Here is an example of one of my favorite prompts and the response image from Dall-E 3.
Prompt: draw an icy landscape under a starlit sky, where a magnificent
beautiful mermaid is In the center of the scene.
The mermaid is sitting near a waterfall that flows over a cliff.
She is glowing and glittering and the flowers in her hair contrast starkly
with the cold icy surroundings.
The Politics
These Generative AI models create content (images and text) based on two things:
- The common patterns detected from the data it has been provided
- The prompt the user created
So who owns the output? And who is the real artist here? The answer is it depends, but it’s also pretty simple really. Here is my hot take from someone working in the AI industry.

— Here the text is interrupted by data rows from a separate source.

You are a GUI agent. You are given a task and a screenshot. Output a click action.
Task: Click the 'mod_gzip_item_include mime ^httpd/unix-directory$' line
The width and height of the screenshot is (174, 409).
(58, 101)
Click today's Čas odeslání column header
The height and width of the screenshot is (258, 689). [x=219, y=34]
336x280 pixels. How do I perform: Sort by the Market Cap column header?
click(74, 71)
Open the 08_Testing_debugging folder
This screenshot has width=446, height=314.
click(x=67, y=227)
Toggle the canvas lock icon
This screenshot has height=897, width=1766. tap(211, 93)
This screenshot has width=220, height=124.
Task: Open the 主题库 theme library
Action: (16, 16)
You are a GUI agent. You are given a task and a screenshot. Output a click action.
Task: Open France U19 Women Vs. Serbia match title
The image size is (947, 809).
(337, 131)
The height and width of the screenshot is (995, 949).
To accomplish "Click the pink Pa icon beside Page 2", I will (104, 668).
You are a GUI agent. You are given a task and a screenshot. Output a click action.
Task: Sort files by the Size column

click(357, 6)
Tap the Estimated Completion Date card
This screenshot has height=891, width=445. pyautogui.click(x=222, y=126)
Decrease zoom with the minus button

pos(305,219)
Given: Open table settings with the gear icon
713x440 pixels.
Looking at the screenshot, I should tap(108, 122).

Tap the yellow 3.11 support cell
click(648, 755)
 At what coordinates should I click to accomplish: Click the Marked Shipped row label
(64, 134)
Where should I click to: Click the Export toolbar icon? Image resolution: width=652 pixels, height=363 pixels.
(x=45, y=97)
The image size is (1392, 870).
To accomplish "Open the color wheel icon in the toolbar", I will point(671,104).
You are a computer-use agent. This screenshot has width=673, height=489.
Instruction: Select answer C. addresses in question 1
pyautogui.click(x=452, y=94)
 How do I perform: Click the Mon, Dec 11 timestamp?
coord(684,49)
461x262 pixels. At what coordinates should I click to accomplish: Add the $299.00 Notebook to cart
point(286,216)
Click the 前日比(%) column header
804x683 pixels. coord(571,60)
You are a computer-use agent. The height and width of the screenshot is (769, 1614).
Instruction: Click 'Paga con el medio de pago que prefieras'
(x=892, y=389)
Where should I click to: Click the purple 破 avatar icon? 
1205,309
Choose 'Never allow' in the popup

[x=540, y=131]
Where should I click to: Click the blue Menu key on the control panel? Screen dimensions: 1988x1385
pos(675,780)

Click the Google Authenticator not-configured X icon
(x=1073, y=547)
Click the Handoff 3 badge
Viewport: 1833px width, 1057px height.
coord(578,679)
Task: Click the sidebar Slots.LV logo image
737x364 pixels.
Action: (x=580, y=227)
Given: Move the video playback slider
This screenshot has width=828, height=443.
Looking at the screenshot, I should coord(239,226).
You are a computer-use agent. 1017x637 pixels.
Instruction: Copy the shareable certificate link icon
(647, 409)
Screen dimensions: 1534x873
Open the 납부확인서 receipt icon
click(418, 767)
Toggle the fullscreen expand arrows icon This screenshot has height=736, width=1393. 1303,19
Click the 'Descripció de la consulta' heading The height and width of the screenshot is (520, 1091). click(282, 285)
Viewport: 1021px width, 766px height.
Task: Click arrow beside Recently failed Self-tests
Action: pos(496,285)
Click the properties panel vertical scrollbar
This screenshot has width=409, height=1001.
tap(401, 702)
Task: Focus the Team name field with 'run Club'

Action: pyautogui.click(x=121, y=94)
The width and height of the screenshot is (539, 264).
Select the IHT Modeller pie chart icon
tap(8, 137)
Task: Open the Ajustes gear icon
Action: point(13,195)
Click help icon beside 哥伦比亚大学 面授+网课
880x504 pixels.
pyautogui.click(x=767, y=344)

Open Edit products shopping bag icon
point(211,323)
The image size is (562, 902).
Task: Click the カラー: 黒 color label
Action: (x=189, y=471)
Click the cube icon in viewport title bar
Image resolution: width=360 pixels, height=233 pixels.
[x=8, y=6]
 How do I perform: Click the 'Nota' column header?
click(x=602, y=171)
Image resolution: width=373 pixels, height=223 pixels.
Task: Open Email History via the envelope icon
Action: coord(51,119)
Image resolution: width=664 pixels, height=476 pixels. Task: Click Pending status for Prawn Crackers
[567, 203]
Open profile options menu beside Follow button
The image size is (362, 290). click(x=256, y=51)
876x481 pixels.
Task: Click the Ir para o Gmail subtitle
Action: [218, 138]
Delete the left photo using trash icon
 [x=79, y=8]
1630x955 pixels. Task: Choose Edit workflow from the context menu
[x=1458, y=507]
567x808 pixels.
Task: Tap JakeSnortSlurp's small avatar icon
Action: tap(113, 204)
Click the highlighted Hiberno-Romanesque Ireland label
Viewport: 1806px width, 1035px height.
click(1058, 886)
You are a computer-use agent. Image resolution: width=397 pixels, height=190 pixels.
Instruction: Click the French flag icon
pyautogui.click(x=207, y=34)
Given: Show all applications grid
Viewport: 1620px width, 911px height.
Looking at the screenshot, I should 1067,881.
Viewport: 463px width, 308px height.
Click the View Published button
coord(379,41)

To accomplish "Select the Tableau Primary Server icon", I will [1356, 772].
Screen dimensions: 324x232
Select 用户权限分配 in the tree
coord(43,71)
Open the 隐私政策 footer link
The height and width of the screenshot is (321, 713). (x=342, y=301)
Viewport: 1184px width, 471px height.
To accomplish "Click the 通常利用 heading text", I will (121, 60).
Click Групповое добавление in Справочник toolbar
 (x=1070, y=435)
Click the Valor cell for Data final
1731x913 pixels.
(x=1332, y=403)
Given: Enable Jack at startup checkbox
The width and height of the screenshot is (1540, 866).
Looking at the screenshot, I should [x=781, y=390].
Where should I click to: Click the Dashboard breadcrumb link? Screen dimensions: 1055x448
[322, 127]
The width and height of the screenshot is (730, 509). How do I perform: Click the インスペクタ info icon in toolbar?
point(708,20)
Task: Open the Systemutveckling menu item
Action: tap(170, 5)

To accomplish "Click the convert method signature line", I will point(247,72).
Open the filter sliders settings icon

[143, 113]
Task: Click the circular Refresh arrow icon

Art that has been randomly generated by AI based on a lager corpus of data or a non-specific prompt belongs to the masses. In the context of copywriting this art or attributing royalties, the “art” that these foundational models generate is no different than a person seeing art all their lives and then creating art” Their art might be loosely inspired by some paintings that stood out to them in a gallery once, or by all the millions of pictures they’ve seen over their lifetime. But those artists aren’t claiming ownership of the result this person just produced.
Also, this general art inspired by the average of a million works of art is going to be pretty unoriginal until a true artist starts to add their own personal touch. So art that has been specifically generated based on a certain existing artist’s style or body or work obviously needs to be attributed to that artists.